Specifically, they include:
- The main residence, as well as second homes, land, and rental property;
- Shares held in French property companies, called sociétés civiles immobilières (SCI);
- Shares held in property funds, such as SCPI (sociétés civiles de placement immobilier) and OPCI (organismes de placement collectif en immobilier), including those held via an assurance vie policy;
- Shares held in companies up to the value of their property, where you hold at least 10% of the equity.
ii. Exempted Property
Business property assets are totally exempt, but only provided:
- They are used in the exercise of a business activity;
- The activity is exercised by the owner or their partner;
- It is the main activity of the owner;
- The property/investment is necessary for the exercise of the business activity
Furnished lettings are only exempt if the landlord is a registered professional landlord. That is to say, if their rental income is greater than €23,000pa, which must also be greater than their other professional income.
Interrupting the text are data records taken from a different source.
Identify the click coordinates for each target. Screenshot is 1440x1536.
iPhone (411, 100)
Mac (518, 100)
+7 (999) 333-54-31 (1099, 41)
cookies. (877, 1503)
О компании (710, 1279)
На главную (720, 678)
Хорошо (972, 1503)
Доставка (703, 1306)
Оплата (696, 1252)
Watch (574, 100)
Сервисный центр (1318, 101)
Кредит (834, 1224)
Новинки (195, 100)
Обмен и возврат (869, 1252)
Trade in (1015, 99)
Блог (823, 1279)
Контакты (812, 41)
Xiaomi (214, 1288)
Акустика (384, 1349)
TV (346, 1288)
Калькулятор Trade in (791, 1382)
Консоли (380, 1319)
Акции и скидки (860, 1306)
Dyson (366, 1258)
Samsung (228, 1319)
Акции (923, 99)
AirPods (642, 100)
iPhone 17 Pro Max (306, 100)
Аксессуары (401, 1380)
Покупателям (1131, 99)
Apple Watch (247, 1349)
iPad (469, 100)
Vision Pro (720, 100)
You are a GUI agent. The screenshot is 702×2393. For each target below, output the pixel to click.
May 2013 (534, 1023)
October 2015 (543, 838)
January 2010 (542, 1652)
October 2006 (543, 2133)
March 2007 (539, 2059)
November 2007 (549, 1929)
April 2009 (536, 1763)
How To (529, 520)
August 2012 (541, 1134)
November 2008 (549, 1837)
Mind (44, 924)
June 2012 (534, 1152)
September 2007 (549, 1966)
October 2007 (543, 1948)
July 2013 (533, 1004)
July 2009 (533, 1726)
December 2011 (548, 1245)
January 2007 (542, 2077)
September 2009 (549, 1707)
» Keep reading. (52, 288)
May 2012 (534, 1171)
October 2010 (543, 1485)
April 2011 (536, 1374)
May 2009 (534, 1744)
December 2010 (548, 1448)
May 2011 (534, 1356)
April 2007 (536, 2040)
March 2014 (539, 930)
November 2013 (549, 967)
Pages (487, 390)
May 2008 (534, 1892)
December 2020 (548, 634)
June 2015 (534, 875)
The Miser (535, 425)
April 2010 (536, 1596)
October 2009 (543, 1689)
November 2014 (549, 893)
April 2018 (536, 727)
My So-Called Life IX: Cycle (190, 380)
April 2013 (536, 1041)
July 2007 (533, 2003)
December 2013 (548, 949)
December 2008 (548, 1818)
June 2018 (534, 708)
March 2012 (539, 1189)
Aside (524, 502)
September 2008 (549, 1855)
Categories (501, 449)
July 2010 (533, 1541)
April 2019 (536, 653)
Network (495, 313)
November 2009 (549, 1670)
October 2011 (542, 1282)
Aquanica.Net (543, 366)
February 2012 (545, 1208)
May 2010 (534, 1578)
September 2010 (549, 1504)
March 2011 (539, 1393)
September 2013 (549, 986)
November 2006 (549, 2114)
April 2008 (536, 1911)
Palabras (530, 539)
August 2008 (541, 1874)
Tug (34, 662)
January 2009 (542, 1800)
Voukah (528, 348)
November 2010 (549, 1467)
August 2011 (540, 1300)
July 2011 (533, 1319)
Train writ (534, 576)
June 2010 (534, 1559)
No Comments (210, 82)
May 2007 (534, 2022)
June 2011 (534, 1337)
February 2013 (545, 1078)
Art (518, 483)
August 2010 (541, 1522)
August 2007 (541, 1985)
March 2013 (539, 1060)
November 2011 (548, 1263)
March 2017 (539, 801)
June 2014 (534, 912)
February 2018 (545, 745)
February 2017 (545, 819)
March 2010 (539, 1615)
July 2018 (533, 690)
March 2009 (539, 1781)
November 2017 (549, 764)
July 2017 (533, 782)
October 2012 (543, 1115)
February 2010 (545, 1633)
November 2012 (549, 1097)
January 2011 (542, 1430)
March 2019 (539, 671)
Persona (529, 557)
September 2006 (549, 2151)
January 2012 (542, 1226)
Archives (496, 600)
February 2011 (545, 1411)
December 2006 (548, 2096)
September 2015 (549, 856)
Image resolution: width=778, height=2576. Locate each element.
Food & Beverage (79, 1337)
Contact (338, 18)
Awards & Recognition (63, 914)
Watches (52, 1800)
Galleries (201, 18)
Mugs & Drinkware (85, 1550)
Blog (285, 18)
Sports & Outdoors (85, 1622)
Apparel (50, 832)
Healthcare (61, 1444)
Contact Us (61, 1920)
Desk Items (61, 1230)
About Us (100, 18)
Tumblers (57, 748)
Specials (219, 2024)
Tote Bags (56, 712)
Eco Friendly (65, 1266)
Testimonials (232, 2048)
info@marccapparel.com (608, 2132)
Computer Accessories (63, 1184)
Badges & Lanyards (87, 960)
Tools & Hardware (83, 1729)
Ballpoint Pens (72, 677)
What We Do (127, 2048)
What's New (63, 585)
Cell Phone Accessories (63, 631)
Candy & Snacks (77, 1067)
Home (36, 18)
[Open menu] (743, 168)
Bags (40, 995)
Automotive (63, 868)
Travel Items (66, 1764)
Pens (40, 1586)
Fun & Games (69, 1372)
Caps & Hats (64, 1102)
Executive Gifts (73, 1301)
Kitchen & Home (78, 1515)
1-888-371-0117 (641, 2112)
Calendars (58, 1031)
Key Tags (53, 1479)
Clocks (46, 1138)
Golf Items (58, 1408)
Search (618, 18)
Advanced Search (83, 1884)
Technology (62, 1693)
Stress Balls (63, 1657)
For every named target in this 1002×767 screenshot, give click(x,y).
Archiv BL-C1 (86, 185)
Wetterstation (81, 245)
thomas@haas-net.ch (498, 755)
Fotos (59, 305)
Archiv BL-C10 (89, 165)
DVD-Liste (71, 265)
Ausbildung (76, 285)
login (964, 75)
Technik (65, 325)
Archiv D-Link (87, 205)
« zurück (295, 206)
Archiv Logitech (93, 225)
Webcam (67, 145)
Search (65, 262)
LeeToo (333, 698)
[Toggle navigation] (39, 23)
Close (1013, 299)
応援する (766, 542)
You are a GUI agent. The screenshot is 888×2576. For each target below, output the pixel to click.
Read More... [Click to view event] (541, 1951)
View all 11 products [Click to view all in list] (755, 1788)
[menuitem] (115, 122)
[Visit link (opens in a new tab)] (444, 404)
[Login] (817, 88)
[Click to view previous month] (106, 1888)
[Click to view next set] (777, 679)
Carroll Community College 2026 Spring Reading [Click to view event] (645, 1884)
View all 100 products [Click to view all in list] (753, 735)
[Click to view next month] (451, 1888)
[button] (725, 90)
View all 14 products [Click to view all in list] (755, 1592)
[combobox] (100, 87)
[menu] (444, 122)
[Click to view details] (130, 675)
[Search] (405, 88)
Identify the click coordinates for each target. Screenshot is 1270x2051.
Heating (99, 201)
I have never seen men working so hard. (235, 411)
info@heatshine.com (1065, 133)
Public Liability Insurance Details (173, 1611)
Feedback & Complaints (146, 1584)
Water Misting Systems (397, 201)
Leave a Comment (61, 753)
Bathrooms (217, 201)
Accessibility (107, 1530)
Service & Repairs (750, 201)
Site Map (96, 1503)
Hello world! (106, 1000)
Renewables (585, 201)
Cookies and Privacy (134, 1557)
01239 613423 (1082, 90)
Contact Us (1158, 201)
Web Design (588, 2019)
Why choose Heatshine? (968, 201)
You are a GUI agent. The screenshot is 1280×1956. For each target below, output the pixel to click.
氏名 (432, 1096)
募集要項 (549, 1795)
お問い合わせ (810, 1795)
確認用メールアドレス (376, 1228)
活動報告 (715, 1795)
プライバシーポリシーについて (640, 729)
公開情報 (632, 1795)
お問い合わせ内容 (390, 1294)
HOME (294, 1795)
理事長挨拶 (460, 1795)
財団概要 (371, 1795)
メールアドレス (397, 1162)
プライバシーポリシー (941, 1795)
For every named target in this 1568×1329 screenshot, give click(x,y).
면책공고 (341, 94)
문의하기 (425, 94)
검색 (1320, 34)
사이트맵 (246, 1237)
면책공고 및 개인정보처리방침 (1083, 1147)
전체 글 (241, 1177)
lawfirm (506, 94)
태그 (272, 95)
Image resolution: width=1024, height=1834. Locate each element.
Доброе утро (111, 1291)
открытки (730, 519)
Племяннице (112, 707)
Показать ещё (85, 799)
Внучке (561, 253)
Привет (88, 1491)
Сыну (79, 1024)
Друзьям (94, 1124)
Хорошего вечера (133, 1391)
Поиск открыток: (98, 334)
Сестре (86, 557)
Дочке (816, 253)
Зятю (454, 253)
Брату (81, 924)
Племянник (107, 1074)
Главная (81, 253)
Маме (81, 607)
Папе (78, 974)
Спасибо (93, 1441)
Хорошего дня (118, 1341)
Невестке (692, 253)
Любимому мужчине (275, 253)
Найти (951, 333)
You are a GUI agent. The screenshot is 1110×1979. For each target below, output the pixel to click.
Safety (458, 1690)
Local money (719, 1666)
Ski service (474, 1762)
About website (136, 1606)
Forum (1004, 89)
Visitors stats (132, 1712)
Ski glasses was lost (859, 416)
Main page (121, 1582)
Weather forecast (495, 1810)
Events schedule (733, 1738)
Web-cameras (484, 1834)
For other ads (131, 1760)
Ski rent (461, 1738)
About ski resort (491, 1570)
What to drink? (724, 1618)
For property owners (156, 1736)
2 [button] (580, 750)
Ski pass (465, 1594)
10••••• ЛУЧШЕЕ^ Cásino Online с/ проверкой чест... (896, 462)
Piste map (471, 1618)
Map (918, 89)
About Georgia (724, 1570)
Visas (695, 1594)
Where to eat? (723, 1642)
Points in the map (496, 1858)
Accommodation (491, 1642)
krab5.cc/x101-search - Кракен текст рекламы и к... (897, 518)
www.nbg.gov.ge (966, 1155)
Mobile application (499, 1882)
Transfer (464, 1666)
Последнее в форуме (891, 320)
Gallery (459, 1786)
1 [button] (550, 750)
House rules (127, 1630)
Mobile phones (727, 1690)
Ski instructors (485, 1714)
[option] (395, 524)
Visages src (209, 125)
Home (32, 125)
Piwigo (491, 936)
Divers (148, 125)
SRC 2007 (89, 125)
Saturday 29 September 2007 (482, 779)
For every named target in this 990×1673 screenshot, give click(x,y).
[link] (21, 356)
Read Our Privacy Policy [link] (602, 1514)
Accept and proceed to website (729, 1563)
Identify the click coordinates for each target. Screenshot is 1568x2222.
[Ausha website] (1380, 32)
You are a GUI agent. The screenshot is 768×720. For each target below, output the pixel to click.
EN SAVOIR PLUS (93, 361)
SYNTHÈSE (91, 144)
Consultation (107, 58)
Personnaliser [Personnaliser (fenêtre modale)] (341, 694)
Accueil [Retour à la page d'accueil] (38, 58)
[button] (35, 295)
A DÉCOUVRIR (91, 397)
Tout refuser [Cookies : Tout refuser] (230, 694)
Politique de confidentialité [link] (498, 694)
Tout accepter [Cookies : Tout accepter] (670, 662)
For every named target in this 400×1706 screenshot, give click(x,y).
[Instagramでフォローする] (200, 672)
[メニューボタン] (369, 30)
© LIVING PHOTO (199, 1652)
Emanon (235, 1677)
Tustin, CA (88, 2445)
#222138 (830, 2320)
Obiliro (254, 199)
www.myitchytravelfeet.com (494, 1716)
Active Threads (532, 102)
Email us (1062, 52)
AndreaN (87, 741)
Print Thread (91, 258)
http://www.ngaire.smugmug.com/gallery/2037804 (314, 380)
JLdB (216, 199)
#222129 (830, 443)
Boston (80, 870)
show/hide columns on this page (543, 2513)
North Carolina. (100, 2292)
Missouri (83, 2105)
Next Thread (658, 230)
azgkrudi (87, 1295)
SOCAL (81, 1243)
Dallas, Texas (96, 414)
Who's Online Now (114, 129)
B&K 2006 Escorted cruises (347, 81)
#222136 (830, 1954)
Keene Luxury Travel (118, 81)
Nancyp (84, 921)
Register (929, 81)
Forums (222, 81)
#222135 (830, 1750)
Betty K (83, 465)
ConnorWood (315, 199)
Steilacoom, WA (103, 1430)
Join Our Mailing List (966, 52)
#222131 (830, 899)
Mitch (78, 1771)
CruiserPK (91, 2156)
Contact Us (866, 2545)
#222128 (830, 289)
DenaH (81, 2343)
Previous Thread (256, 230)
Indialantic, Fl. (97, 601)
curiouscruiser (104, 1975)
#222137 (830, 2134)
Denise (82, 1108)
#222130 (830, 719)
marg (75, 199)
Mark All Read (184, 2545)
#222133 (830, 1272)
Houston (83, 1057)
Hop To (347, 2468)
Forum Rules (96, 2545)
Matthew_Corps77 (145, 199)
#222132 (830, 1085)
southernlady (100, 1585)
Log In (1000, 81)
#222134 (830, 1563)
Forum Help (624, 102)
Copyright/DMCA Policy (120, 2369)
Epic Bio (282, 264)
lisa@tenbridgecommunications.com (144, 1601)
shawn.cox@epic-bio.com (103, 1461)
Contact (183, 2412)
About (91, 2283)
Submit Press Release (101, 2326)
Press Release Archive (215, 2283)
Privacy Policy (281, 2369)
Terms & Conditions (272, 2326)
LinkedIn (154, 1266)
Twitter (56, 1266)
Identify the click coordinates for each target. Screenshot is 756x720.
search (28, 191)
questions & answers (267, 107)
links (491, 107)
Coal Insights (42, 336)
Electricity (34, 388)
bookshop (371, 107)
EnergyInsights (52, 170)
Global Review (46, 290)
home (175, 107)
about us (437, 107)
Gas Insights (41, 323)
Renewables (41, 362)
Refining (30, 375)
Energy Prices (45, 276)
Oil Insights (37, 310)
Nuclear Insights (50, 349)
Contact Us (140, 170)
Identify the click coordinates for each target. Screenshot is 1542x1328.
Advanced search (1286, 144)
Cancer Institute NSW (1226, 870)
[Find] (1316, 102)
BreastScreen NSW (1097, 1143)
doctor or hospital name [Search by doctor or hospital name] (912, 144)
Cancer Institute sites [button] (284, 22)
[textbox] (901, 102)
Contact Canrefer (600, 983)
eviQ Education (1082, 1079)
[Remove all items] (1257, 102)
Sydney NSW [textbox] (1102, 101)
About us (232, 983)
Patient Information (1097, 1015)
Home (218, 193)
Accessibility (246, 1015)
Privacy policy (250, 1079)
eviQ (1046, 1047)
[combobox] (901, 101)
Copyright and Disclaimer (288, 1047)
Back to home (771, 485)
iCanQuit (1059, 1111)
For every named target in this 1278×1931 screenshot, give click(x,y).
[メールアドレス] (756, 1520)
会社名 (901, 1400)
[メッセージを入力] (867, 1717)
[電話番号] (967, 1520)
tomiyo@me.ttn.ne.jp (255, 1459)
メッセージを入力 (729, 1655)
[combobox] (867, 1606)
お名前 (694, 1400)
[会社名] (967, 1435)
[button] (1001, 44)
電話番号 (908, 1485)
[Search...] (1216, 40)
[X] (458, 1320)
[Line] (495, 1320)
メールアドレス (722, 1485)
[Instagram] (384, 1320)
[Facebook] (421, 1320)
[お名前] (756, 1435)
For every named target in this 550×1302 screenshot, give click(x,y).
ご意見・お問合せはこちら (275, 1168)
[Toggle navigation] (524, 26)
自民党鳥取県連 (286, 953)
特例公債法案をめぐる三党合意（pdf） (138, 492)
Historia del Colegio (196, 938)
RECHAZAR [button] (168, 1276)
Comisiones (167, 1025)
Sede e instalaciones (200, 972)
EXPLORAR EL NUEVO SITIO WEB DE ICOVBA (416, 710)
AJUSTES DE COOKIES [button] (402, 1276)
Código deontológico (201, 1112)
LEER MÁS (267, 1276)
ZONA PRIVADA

In addition, woodland or woodland investments are exempt at 75% of their value, but you need to declare at their full market value.
In principle, assurance vie contracts are also exempt, although that part of the policy that is invested in property (via SCPI, OPCI, SICAV and FCP) in unités de compte may be included.
iii. Valuation of Assets
The value of the assets is as at 1st January of the tax year.
The principal residence benefits from a 30% discount on its open market value.
Tenanted property is ordinarily granted a 20% discount.
In relation to residential properties that are rented out the authorities would ordinarily accept valuation of such a property on the basis of capitalisation of the rent at the rate of 5%. Commercial properties can be capitalised at 8%.
Property held under usufruct (usufruit) is valued at its full freehold open market value, unless a spouse has inherited the property on this basis, when the usufruct is then valued on a discounted basis, in accordance with a scale based on the life expectancy of the usufructuary. Thus, between 71 and 80 years of age the value of the usufruct is 30% of the full freehold value of the property.
To take an example. A surviving wife, aged 73, opts for the full usufruct of a rental property portfolio valued at €3 million. Assuming the couple's two children hold the bare ownership of the portfolio and do not have any other real estate in France, the taxable assets will be respectively €900,000 for the usufruct (30%) and €1,050,000 euros (70%/2) per child. In this situation, the breakdown of taxable assets means that no member of the family is subject to the wealth tax.
Debts are deductible, provided they existed on 1st January of the tax year, that they are the responsibility of the owner, and relate to the taxable assets.
Deductible debts include those for the purchase, improvement or maintenance of property, as well as debts in relation to the purchase of property investments.
A mortgage against the principal home is deductible from the value of the property, provided the debt does not exceed 70% of the value, due to the 30% abatement on the principal home. Thus, for a property with a value of €500K (€350K after 30% abatement) a debt is deductible up to €350K.
Non-deductible debts are those where the value of the property assets exceeds €5 million and the amount of the debt exceeds 60% of the value of the assets. Where this occurs the amount of the debt exceeding this threshold is only 50% deductible.
Similarly, debts between family members are not deductible, unless they are taken under normal market terms.
Debts in connection with fully exempt assets are not deductible.
Loans with the principle repayable at the end of the contract - known as in fine loans - are commonly used to reduce the tax base to the wealth tax. This scheme permits the taxpayer to ensure the deductibility of fixed-rate debt for the duration of the loan. Henceforth, it will only be possible to deduct a notional depreciated sum, not the totality of the capital still owed.